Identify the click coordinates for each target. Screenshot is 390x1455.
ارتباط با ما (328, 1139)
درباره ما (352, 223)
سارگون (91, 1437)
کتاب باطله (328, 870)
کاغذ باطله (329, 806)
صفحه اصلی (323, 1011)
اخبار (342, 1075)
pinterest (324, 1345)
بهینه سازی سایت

-*-*-

> What to do
The data above needs to be given again exactly, with no line left out.

> Reply
Identify the click coordinates for each target. Screenshot is 390x1455.
ارتباط با ما (328, 1139)
درباره ما (352, 223)
سارگون (91, 1437)
کتاب باطله (328, 870)
کاغذ باطله (329, 806)
صفحه اصلی (323, 1011)
اخبار (342, 1075)
pinterest (324, 1345)
بهینه سازی سایت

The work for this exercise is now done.